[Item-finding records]

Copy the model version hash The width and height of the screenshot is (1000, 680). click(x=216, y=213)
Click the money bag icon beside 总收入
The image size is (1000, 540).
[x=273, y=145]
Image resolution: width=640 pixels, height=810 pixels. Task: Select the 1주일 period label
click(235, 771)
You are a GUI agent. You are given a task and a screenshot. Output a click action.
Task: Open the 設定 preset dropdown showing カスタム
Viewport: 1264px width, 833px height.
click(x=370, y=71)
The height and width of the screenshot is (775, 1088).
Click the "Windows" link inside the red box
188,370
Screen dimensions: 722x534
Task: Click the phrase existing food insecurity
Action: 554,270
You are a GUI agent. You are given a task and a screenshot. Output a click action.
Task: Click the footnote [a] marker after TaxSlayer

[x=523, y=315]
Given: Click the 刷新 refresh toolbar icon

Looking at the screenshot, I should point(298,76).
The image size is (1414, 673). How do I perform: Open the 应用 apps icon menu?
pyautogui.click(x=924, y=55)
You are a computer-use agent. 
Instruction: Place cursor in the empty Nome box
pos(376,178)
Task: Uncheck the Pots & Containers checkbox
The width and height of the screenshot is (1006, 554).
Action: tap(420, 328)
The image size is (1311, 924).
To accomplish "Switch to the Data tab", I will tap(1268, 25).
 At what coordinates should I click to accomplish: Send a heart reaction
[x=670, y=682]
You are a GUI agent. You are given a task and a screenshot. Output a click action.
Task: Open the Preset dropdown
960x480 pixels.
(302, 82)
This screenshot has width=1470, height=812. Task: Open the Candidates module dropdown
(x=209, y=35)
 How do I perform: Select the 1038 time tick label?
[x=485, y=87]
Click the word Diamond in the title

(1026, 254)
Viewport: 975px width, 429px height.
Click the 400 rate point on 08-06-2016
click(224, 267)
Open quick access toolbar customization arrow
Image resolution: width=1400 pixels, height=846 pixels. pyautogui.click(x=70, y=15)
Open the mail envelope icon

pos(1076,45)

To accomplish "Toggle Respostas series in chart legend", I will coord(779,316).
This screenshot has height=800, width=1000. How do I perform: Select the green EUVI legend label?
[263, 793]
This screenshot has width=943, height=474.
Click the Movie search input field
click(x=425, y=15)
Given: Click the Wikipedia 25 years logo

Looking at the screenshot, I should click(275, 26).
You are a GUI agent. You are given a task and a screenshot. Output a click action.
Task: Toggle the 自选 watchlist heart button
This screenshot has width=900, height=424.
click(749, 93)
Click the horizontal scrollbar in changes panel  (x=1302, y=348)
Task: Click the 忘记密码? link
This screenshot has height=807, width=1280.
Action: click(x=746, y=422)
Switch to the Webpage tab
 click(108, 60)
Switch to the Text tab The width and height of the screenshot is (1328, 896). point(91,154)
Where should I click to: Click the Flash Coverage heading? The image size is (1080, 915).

▸ **Written problem**
Rewrite the lines from the one with "Click the word Diamond in the title" to the one with "Action: click(x=746, y=422)", swapping "Movie" for "Film" and leaving everything else as it is.

▸ **Finished task**
Click the word Diamond in the title

(1026, 254)
Viewport: 975px width, 429px height.
Click the 400 rate point on 08-06-2016
click(224, 267)
Open quick access toolbar customization arrow
Image resolution: width=1400 pixels, height=846 pixels. pyautogui.click(x=70, y=15)
Open the mail envelope icon

pos(1076,45)

To accomplish "Toggle Respostas series in chart legend", I will coord(779,316).
This screenshot has height=800, width=1000. How do I perform: Select the green EUVI legend label?
[263, 793]
This screenshot has width=943, height=474.
Click the Film search input field
click(x=425, y=15)
Given: Click the Wikipedia 25 years logo

Looking at the screenshot, I should click(275, 26).
You are a GUI agent. You are given a task and a screenshot. Output a click action.
Task: Toggle the 自选 watchlist heart button
This screenshot has width=900, height=424.
click(749, 93)
Click the horizontal scrollbar in changes panel  (x=1302, y=348)
Task: Click the 忘记密码? link
This screenshot has height=807, width=1280.
Action: click(x=746, y=422)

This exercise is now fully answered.